Response to Donald F. Klein's response by Martin M. Katz

Martin M. Katz: Onset of Antidepressant Effect

Don Klein’s response raises several questions about my statements in the original essay that probably could have been answered with more careful reading of the referenced sources.

For example, regarding his first query about why the need for a large prospective study to confirm findings from our study reported in Katz et al 2004, when such “large sample” studies of Szegedi et al 2009 and Stassen et al 1997 have already been conducted.

The answer is that the referenced studies used only the Ham-D as an outcome measure, whereas our 2004 study reports results with an array of dimensional measures of depression that reinforce the predictability of the early changes. Since definitive demonstration of one or more of these dimensions as a predictor increases the power and breadth of prediction, the results of the large sample study can be useful in determining the range of effects of which a new drug might be capable, if included in such studies.

Klein further questions whether Szegedi et al (2009) and Stassen et al (1997) are “large” studies, since he was only able to retrieve and study the abstracts. But even the Szegedi abstract (and title) retrieved from PubMed, notes that the sample size included 6,000+ patients and the Stassen abstract refers to some 1,500 patients, figures hard to ignore in reading the abstracts. Then, Klein diverts the discussion to our 2004 study, noting that the sample was 82 patients. He takes issue with the “multiple measures” and the lack of correction for multiple analyses.  He has a point here, but we were clear in the text to indicate that we confined the analyses to “specific hypotheses, focused on five constructs and one of the severity dimensions”, thus, limiting the number of analyses. Further, many of the primary findings had p-values less than the 0.05 level and were consistent across several methods of statistical analysis. So that if one had questions here, an even more conservative approach, such as accepting only those findings at the p<0.01 level, findings that could clearly not be due to chance variations, would strongly reinforce the validity of the major study findings.

Regarding the algorithm for prediction referred to in the 2004 study, he questions the “definitiveness” of this finding.  I do not see where we, at any point in the article, justified the algorithm as “definitive”. Our major point was that that was the best model that could be achieved by combining variables from a sample of this size. In view of the way it was applied, one would consider the algorithms, designed to provide the best combination of sensitivity and specificity, exploratory, in nature, another reason, to recommend a prospective large sample study on the prediction issue.

To achieve a reasonable estimate of when onset of clinical effects occurred in each drug and placebo group, we chose to apply the “median” time of onset approach, i.e., the time at which >50% of patients within a group, showed >20% change or significant improvement on that dimension. It seemed to us and to Stassen and Szegedi to be a highly defensible criterion for estimating the time at which a drug initiates significant improvement. Don Klein is welcome to differ with us on that but it is not clear on what basis. The fact that individual patients will vary on this measure of onset is of course, obvious, but here we are simply seeking an adequate estimate of the time at which most patients (>50%) in this treatment group, show a significant amount of change; the median measure provided a simple and accurate estimate.

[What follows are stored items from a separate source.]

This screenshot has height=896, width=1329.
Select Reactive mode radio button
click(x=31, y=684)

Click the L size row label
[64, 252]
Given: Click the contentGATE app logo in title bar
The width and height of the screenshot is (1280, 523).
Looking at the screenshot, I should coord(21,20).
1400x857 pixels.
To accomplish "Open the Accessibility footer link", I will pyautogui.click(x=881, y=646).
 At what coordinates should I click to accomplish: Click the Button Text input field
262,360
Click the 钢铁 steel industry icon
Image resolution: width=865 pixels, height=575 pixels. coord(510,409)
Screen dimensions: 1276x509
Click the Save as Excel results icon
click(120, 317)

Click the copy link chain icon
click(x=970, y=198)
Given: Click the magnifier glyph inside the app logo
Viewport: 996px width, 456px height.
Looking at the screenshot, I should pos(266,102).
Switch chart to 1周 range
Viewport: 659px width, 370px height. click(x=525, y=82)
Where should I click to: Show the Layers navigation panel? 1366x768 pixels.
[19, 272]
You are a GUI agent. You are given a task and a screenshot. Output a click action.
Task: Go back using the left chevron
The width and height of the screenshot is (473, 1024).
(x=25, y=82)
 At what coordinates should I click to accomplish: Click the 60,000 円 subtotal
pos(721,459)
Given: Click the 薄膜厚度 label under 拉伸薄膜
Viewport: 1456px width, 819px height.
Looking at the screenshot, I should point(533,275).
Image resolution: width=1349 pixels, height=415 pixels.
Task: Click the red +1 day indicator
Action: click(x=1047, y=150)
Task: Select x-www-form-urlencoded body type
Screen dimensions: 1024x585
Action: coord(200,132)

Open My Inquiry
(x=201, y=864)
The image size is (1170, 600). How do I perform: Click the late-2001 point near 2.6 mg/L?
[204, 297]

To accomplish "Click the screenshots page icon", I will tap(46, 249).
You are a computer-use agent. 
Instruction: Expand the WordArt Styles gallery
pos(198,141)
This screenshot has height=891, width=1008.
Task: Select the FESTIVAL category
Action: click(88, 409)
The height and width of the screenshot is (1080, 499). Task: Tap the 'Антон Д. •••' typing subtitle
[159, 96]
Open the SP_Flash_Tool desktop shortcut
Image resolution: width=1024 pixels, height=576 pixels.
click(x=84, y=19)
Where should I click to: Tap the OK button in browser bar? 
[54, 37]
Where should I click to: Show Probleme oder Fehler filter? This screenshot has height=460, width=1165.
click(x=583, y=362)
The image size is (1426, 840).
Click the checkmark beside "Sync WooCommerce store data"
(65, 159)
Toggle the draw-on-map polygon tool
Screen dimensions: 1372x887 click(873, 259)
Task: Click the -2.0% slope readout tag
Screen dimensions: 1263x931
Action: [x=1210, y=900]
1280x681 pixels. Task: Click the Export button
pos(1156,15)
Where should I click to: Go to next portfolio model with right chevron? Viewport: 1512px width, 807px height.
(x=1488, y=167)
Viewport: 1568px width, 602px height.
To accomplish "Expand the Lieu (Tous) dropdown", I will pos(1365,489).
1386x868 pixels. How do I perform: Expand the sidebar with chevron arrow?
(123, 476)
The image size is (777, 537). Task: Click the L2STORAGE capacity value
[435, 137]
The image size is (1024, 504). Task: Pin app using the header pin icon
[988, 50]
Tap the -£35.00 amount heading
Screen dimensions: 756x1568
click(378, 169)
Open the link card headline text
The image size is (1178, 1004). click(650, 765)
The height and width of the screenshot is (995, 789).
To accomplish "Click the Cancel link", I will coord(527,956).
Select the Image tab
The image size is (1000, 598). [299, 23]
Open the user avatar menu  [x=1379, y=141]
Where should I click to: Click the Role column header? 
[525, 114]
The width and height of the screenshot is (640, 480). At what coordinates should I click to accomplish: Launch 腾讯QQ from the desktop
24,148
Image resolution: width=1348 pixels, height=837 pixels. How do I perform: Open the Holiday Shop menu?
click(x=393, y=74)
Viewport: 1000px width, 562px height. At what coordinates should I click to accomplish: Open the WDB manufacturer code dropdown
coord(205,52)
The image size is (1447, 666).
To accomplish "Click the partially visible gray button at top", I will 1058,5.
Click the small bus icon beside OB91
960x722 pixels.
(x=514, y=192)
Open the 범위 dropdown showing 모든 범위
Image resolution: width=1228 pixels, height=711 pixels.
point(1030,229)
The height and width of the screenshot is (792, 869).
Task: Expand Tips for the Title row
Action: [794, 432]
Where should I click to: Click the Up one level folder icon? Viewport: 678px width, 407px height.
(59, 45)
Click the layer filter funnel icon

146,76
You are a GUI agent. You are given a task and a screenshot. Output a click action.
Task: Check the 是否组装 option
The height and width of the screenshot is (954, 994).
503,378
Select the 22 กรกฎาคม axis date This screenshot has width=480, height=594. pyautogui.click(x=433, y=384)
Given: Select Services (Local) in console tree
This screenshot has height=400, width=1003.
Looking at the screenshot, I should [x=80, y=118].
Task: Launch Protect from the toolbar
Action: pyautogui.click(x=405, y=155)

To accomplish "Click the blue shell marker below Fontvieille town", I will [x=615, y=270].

The “analysis of onset” paragraph on pg 569 of Katz et al (2004) referred to was to determine when improvement that leads to clinical response at outcome for the treatment-responder group, begins.  The statistics were aimed at determining the initial (at two weeks) indicators for those behavioral variables that distinguished the responders from the non-responders to the specified treatment. Effect size was then used to see whether the behavioral changes at two weeks that distinguished the treatment responders, were not only statistically significant, but likely to be “visible” to the observer.

Klein ends his queries with a quote from Stassen et al that clearly describes how their group arrived at > 20% change as a reasonable, statistically based definition of onset of improvement.  After Klein claims not to have found the demonstration that I refer to as drug effects at 1 and 2 weeks (despite much of the original essay prepared on “onset” dedicated to establishing that the evidence was cumulative and quite compelling on this critical issue), he concludes that “clearly the problem of therapeutic  onset has not been solved”. Maybe not completely, but we wonder: what is the basis, the studies that support his unacceptance of the voluminous evidence compiled over the last three decades that lead to the very logical, and well supported conclusion that the established antidepressant drugs begin their clinical effects within the first two weeks of treatment? 

Regarding the table from our 2004 study, that Klein modified: that query was answered in my previous response.

 

References

1.      Katz MM, Tekell J, Bowden CL Brannan S,Houston JP, Berman N, Frazer A. Onset and early behavioral effects of pharmacologically different antidepressants and placebo in depression. Neuropsychopharmacology 2004; 29: 566-79.

2.      Stassen HH, Angst J, Delini-Stula A. Delayed onset of action of antidepressant drugs? Survey of recent results. Eur Psychiatry 1997: 12: 166-76.

3.      Szegedi A, Jansen WT, van Wugenburg AP. Early improvement in the first two weeks as predictors of treatment outcome in patients with major depressive disorder: a meta-analysis including 6,562 patients. J Clin Psychiatry 2009; 70: 344-53.